Sigi und die „liebe Helga“ werden handelseins. Nun tritt, so vermutete die WKStA, der damalige Sektionschef und heutige Chef der Finanzmarktaufsicht Eduard „Edi“ Müller auf den Plan, um Beamtin K. die Leitung ihres Wunschfinanzamts zu verschaffen. „Sie will Baden (…) Bitte der Edi soll draufbleiben!“ schreibt Wolf an Schmid.
Als K. dann endlich zum Hearing für den Wunschposten eingeladen wird, hält sich Wolf auf dem Laufenden. „War das Hearing unserer Dame für Baden gestern ok?“, will er von Schmid wissen. „Klar,“ antwortet der.
Als K. erfährt, dass ihre Beförderung auf Schiene ist, bedankt sie sich bei Wolf: „Nochmals thanks!!!!!!! Scheine dem Herrn Bundesminister als Vorständin vorgeschlagen zu sein.“ Wolf freut es. „With pleasure“, schreibt er zurück.
K. will „vor Steuerbetrug schützen“
Im Juli bekommt Wolf, was er will. K. setzt ihre Unterschrift unter einen Nachlass in Höhe von 629.941 Euro. Gut einen Monat später erhält sie ihren Traumjob. Hocherfreut gibt sie den „Niederösterreichischen Nachrichten“ ein Interview: „Natürlich freue ich mich auf die neue Aufgabe, weil sie auch Herausforderung und Ehre zugleich ist. Immerhin ist dieses Finanzamt das größte Landfinanzamt in ganz Österreich.“ sagt K. Sie kündigt ausgerechnet an, die Wirtschaft durch „Bekämpfung des Steuerbetrugs“ schützen zu wollen. Dafür werde sie „alles tun.“
Der Deal fällt 2019 bei einer Routineüberprüfung des Finanzamts auf. Jetzt erst erfährt die zuständige Abteilung im Ministerium, dass sie 2017 übergangen wurde. Sie hebt den Bescheid auf. Die Sache ist derzeit beim Bundesfinanzgericht anhängig.

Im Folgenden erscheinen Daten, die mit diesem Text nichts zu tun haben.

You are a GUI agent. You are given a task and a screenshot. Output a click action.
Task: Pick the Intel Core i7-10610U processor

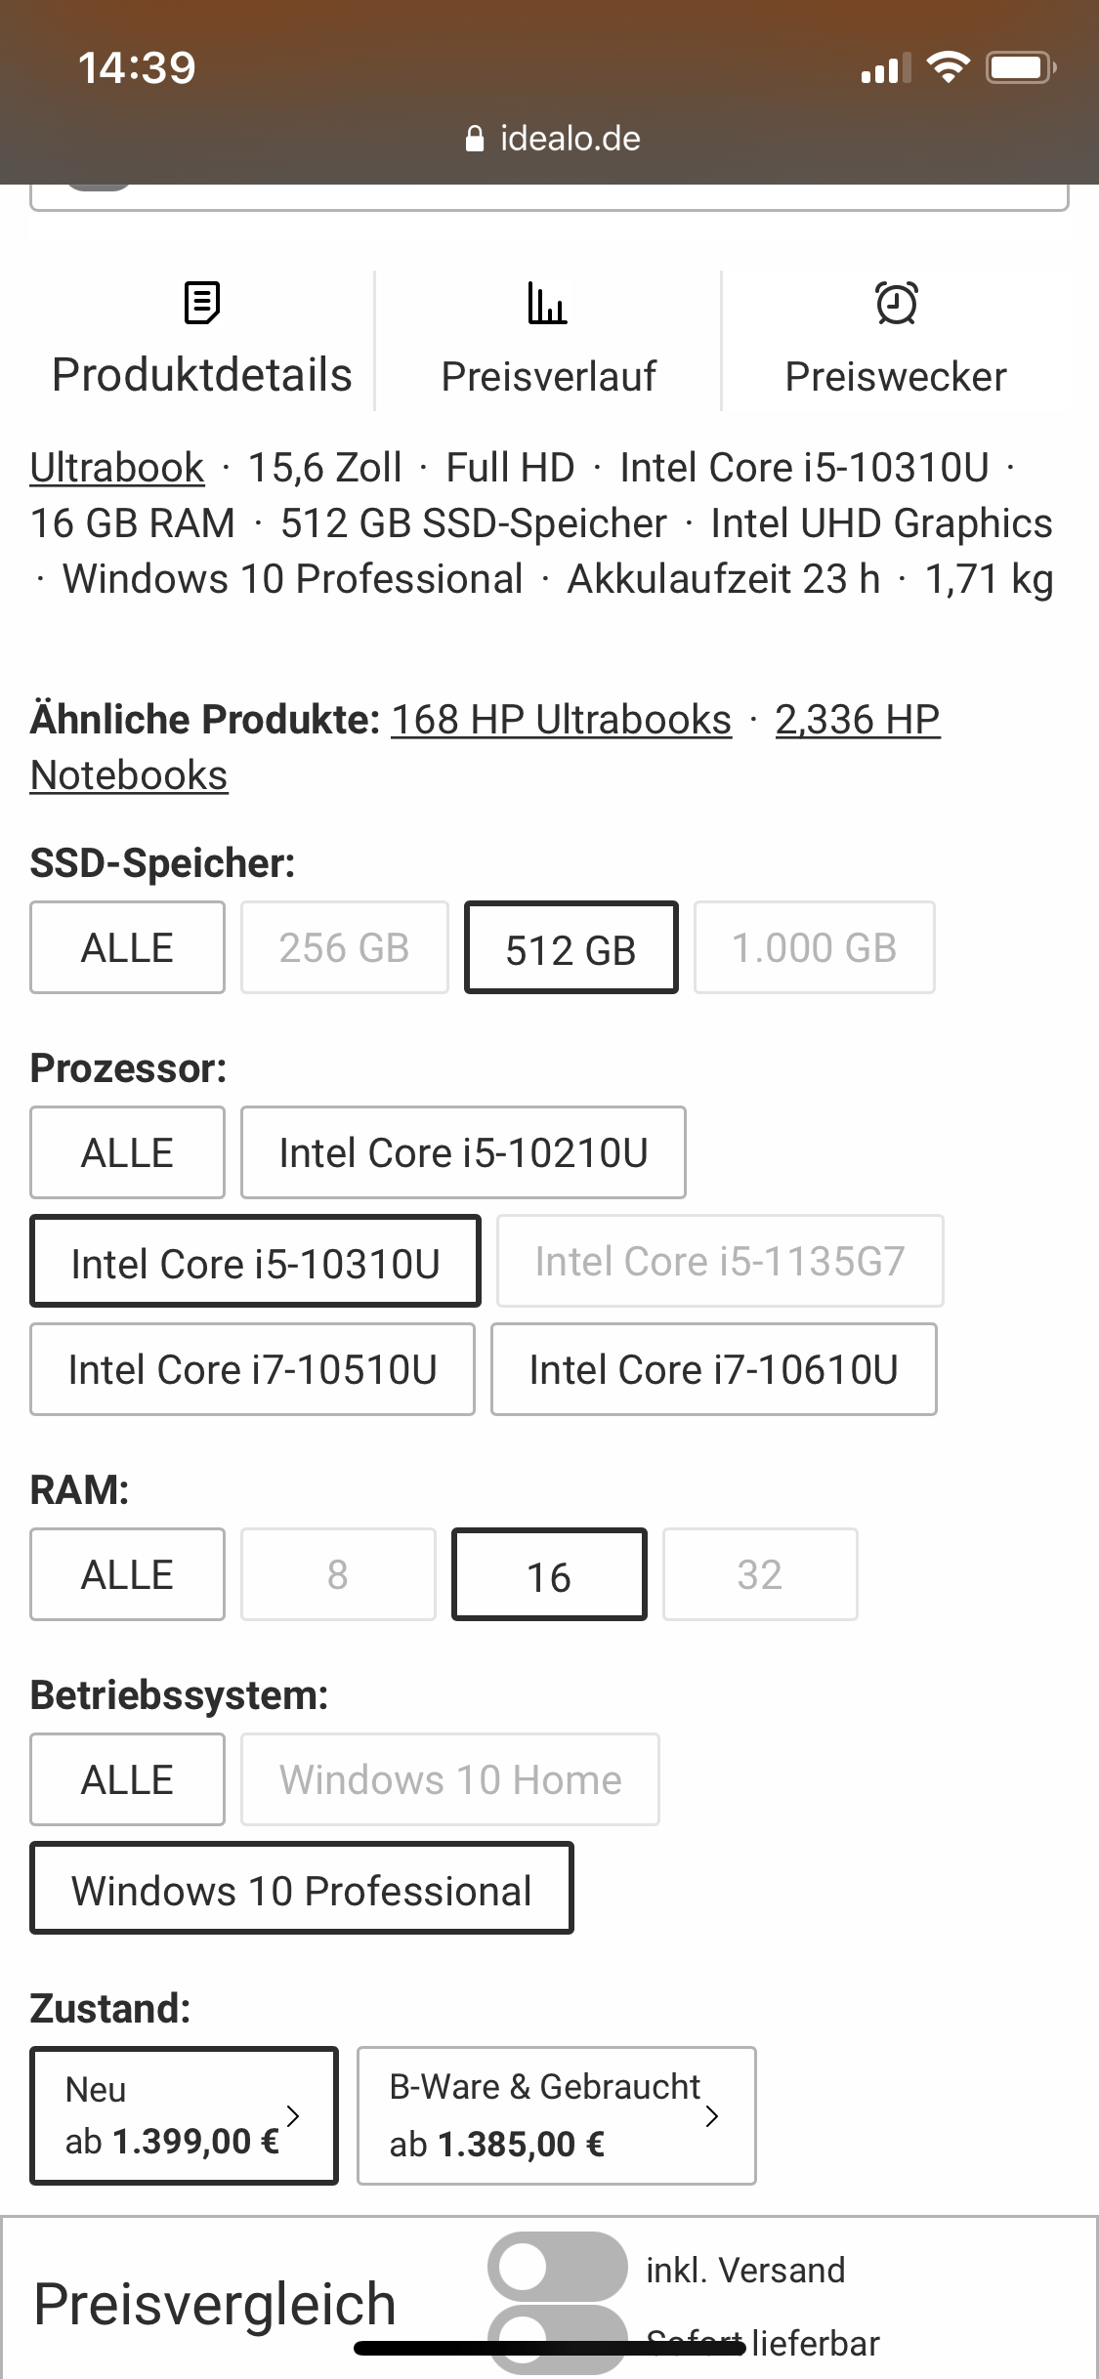(713, 1369)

Und die vier Millionen „Geburtstagsgeschenk“ für Wolf? Sie dürften dem Staat endgültig entgangen sein. Vom Finanzministerium erhielt ZackZack bis Erscheinen des Artikels keine Stellungnahme. Die WKStA ermittelt wegen Bestechung bzw. Bestechlichkeit gegen Sigi Wolf, Thomas Schmid und Helga K. Es gilt die Unschuldsvermutung.